◆ FRAGMENTO DEL TEXTO:
::::::::::

Érase una vez una civilización muy avanzada. Se basaba en un sistema filosófico consolidado, una confesión religiosa dominante entre otras coincidentes en lo fundamental, algunas incertidumbres respecto a su destino y bastantes logros en el terreno técnico. A pesar de todos estos avances permanecía anclada en su imperfecta y malograda sexualidad. Mientras esta última estuvo fatalmente vinculada a la reproducción de la especie, las cosas funcionaron mejor que peor, pero cuando en un momento dado de su historia, que coincidió con la segunda mitad del siglo XX, la ciencia consiguió de forma irreversible que sexualidad y reproducción pudieran funcionar por separado, dicha civilización se tambaleó: no se dieron cuenta de que al disociar la procreación del sexo (Julian Huxley dixit) éste sobrevivió como principio de diferenciación narcisista y no sólo como principio de placer. Se produjo una paradoja: por un lado se pretendía extinguir el deseo, y su consiguiente sufrimiento, con la inmediata satisfacción del mismo, pero por otro, el modelo económico de sociedad "érotico-publicitaria", que se había puesto en marcha a raíz de ese descubrimiento, no hacía sino empeñarse en aumentar dicho deseo. Para complicar más las cosas, el progreso de la ciencia y del materialismo había conseguido minar las religiones tradicionales y, como hace decir Houellebecq a uno de sus personajes, ninguna sociedad puede sobrevivir sin religión. Esa civilización dominante, sin ningún sistema filosófico que llevarse a la boca y a merced de ciertas confesiones religiosas no tan coincidentes en lo fundamental, se encaminaba a marchas forzadas a la extinción por una suerte de suicidio biológico. De resultas de este vacío, se produjo un vuelco hacia la ciencia y los tan alabados logros tecnológicos, logros que si bien habían causado en parte su perdición, contenían la clave de una última esperanza: la clonación y la aplicación rigurosa a la reproducción humana de la teoría de los quanta.

::::::::::

◆ FILAS DE DATOS:

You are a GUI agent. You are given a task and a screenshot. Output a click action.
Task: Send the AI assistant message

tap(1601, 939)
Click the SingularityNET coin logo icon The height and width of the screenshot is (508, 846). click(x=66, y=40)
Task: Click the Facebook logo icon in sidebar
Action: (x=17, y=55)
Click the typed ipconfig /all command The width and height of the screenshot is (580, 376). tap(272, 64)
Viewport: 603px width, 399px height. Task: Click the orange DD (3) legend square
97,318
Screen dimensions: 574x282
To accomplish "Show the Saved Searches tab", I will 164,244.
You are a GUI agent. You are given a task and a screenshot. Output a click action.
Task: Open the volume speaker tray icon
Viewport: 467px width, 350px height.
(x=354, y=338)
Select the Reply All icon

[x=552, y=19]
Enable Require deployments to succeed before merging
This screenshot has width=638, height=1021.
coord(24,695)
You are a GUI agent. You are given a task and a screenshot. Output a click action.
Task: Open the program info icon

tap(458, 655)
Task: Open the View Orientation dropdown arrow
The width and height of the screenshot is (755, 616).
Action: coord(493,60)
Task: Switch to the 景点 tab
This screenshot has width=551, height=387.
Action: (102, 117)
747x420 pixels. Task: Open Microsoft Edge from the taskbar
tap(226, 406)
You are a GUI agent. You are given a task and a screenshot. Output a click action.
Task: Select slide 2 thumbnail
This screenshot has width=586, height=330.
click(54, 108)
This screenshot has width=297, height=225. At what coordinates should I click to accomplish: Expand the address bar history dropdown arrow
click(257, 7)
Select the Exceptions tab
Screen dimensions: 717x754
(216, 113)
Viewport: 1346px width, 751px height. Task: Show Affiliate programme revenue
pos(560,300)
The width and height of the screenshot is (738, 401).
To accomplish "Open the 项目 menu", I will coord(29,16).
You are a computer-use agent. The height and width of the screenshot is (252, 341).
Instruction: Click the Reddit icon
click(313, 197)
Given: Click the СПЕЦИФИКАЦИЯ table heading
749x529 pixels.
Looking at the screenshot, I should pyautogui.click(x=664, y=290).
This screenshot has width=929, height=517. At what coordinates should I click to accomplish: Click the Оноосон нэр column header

::::::::::

◆ QUÉ HACER: Transcribe de principio a fin, sin cambiar una sola palabra ni signo, el fragmento de arriba sobre la civilización muy avanzada.

◆ SOLUCIÓN:
Érase una vez una civilización muy avanzada. Se basaba en un sistema filosófico consolidado, una confesión religiosa dominante entre otras coincidentes en lo fundamental, algunas incertidumbres respecto a su destino y bastantes logros en el terreno técnico. A pesar de todos estos avances permanecía anclada en su imperfecta y malograda sexualidad. Mientras esta última estuvo fatalmente vinculada a la reproducción de la especie, las cosas funcionaron mejor que peor, pero cuando en un momento dado de su historia, que coincidió con la segunda mitad del siglo XX, la ciencia consiguió de forma irreversible que sexualidad y reproducción pudieran funcionar por separado, dicha civilización se tambaleó: no se dieron cuenta de que al disociar la procreación del sexo (Julian Huxley dixit) éste sobrevivió como principio de diferenciación narcisista y no sólo como principio de placer. Se produjo una paradoja: por un lado se pretendía extinguir el deseo, y su consiguiente sufrimiento, con la inmediata satisfacción del mismo, pero por otro, el modelo económico de sociedad "érotico-publicitaria", que se había puesto en marcha a raíz de ese descubrimiento, no hacía sino empeñarse en aumentar dicho deseo. Para complicar más las cosas, el progreso de la ciencia y del materialismo había conseguido minar las religiones tradicionales y, como hace decir Houellebecq a uno de sus personajes, ninguna sociedad puede sobrevivir sin religión. Esa civilización dominante, sin ningún sistema filosófico que llevarse a la boca y a merced de ciertas confesiones religiosas no tan coincidentes en lo fundamental, se encaminaba a marchas forzadas a la extinción por una suerte de suicidio biológico. De resultas de este vacío, se produjo un vuelco hacia la ciencia y los tan alabados logros tecnológicos, logros que si bien habían causado en parte su perdición, contenían la clave de una última esperanza: la clonación y la aplicación rigurosa a la reproducción humana de la teoría de los quanta.